MTV News: You're about to go on tour with the great Khalid. What is that relationship like?
Clairo: It's great. He's a good friend of mine. He's been a supporter since forever. He's someone I look up to, and he's a really, really positive person. It's going to be really nice to have him around and to be able to get advice from him about this experience – at least have a close friend around that I can hang out with when we're playing these huge arenas. It won't be so scary, because I'm very scared. It's really terrifying. [laughs]
MTV News: You've done a lot of work with the Transgender Law Center, too. You recently did a show with them and the ACLU. Why is that issue close to your heart?

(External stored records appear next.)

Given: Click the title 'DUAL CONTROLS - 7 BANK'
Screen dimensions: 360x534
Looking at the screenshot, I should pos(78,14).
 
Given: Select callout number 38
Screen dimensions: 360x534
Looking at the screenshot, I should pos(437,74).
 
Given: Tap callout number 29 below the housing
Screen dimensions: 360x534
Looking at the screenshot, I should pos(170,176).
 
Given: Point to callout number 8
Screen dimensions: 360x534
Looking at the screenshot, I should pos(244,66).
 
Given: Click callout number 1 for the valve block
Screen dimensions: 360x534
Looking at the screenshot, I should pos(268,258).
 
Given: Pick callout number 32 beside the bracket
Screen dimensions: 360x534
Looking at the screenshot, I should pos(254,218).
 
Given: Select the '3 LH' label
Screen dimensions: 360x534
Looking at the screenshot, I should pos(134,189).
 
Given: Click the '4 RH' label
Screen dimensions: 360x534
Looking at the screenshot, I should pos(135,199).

Clairo: “Pretty Girl” was put out on a compilation tape called The Le Sigh Vol. III. We donated the proceeds to the Transgender Law Center, and I wanted to continue that support with the show Thursday. Some of my close friends are in that community, and I think it has to be talked about. It's a necessary conversation that someone with a platform needs to talk about. Trans women are killed all the time, and I can't have a platform and not use it. I can't physically allow myself to have followers that aren't aware of these situations that are happening. Anything I can do to help other people and use my platform to lift other people up and make people aware of the world outside their own bubble – if I can get inside those bubbles that people have in their small towns and bring to light things they probably wouldn't read about otherwise, that's all I can do.